The Material Characterization and Gamma Attenuation Properties of Portland Cement-Fe₃O₄ Composites for Potential Dry Cask Applications


The effect of nanosized magnetite (Fe3O4) additions on the microstructural, mechanical and gamma attenuation properties of White Ordinary Portland cement (WOPC) pastes was investigated. The microstructure of a set of cement composites with Fe3O4 content ranging from 0 to 50 wt% was examined using X-ray diffraction and Scanning Electron Microscopy (SEM) techniques. Magnetite additions did not influence the hydration products of Portland cement after 28 days of curing. SEM showed uniform distribution of magnetite nanoparticles in the cement hydration products of composites with less than 10 wt% Fe3O4. Aggregation of magnetite nanoparticles occurred when high loading of magnetite was added to the cement (20, 40 and 50 wt%). Compressive strength and stress-strain curves were also measured to characterize the mechanical performance of the composites. A maximum compressive strength of 60 MPa was obtained for cement pastes reinforced with 10 wt% Fe3O4, which represents an enhancement of 50% over the plain WPOC paste. Composites loaded with 50 wt% Fe3O4 yielded to a reduction of compressive strength (35 MPa) of 5% over the reference paste. Mechanical behavior of the material was explained in terms of their microstructure, i.e. uniform magnetite embedded in the paste has a reinforcement effect due to the promotion of hydration process and the filling effect of the particles. Heterogeneous distribution of magnetite particles due to agglomeration acted to weaken the cementitious matrix by creation of pores.

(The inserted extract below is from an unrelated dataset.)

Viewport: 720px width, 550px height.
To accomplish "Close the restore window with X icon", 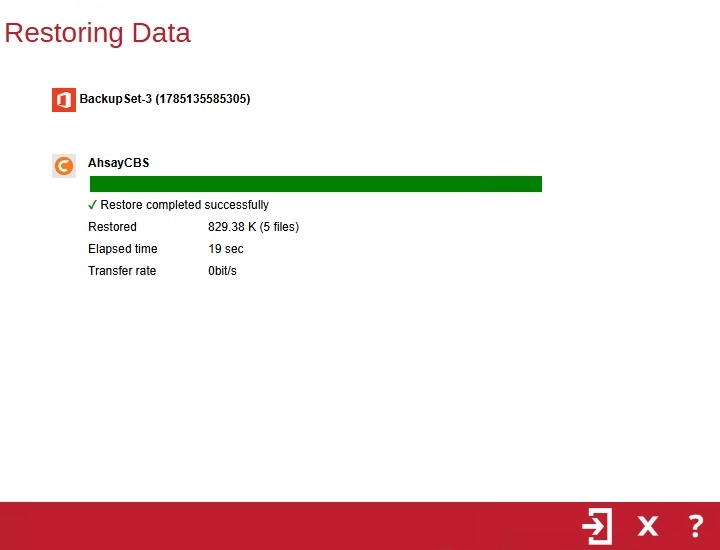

Finally, transmission experiments and Monte Carlo simulations were conducted to evaluate the shielding properties of the composites when exposed to a Cs-137 gamma source (0.662 MeV). The addition of Fe3O4 improves the shielding capability of Portland cement pastes with enhancements ranging between 3.1 and 2.6% for samples with 2.5 and 50 wt% Fe3O4 respectively. No simple relationship exists between the attenuation properties and magnetite loading. Changes in the attenuation coefficients of the composites are explained in terms of the chemical composition and microstructural effects.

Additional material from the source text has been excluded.